Gegen die Entscheidung des Bundeskartellamtes, die Benzinpreise an den Autobahntankstellen zu senken, läuft die BP Sturm, die zusammen mit der Deutschen Shell aufgefordert wurde, das Preisniveau dem von zwei Vergleichstankstellen in der Nähe der Autobahn anzupassen. Die BP gab bekannt, sie habe nicht die Absicht, die Aufforderung zu befolgen.

Vielmehr macht die Gesellschaft dem Bundeskartellamt den Vorwurf, sich Funktionen einer Preisaufsichtsbehörde anzumaßen.

Von der Shell war bisher keine offizielle Äußerung zu erfahren. Es wurde jedoch moniert, daß als Vergleichstankstellen Stationen herangezogen wurden, die nicht zum Tankstellennetz der Deutschen Shell gehören.

Die Shell betreibt 17 der insgesamt 179 Autobahntankstellen, während die BP zwölf dieser Tankstellen beliefert. Die BP vertritt darüber hinaus die Auffassung, daß das Bundeskartellamt offenbar aus optischen Gründen Forderungen erhoben hat, die durch die Wettbewerbssituation nicht begründet seien.

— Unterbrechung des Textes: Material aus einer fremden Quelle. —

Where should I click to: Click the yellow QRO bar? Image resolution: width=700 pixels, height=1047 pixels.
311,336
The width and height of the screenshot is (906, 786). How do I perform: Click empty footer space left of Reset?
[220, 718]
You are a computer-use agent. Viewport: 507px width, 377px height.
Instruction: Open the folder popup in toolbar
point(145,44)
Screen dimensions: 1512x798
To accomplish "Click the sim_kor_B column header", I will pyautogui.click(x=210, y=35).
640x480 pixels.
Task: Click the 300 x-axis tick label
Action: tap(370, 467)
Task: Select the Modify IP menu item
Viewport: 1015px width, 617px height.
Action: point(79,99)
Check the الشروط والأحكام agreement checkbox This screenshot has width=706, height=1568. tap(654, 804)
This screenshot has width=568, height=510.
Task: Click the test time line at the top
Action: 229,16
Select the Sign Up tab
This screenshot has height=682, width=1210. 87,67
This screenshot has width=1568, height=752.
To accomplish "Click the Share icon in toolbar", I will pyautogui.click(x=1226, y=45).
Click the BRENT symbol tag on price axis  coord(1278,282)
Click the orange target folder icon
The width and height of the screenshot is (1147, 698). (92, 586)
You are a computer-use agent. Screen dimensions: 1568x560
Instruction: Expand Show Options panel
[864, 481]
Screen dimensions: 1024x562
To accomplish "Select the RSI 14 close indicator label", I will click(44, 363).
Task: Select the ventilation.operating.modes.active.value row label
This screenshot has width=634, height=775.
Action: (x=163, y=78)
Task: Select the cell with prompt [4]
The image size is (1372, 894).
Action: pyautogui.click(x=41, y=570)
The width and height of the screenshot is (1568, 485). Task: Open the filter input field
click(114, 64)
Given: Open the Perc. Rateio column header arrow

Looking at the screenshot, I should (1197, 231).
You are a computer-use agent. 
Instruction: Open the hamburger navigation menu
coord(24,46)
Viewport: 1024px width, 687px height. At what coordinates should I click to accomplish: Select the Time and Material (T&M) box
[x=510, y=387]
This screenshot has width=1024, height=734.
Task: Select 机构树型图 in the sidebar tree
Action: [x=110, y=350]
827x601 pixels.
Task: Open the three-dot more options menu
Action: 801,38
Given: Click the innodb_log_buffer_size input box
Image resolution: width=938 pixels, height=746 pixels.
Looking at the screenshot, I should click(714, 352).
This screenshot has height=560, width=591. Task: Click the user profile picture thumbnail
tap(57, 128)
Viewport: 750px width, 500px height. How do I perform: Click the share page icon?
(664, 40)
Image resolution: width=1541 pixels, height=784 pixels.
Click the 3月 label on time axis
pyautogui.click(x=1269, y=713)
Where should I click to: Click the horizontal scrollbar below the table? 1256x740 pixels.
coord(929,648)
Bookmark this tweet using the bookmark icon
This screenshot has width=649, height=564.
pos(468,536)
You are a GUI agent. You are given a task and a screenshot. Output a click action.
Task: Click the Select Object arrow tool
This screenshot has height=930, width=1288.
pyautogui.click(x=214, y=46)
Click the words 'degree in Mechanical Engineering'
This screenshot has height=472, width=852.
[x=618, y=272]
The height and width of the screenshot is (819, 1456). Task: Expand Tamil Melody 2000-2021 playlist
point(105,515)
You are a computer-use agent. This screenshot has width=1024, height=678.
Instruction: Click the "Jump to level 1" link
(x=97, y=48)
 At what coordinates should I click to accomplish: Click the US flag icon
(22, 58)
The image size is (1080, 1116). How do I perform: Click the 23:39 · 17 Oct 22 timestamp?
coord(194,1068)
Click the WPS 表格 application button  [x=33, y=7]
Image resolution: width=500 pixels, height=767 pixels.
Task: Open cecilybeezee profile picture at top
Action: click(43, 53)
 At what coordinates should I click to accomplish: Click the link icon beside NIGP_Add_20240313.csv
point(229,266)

Das harte Nein der Mineralölgesellschaften erinnert an die Antwort auf die Vorwürfe des Kartellamtes nach dem Ende der Nah-Ost-Krise, die Benzinpreise seien länger als notwendig auf überhöhtem Niveau gehalten worden. Damals hatten die Gesellschaften etwa vier Wochen nach ihrem ersten Nein die Benzinpreise auf breiter Front gesenkt.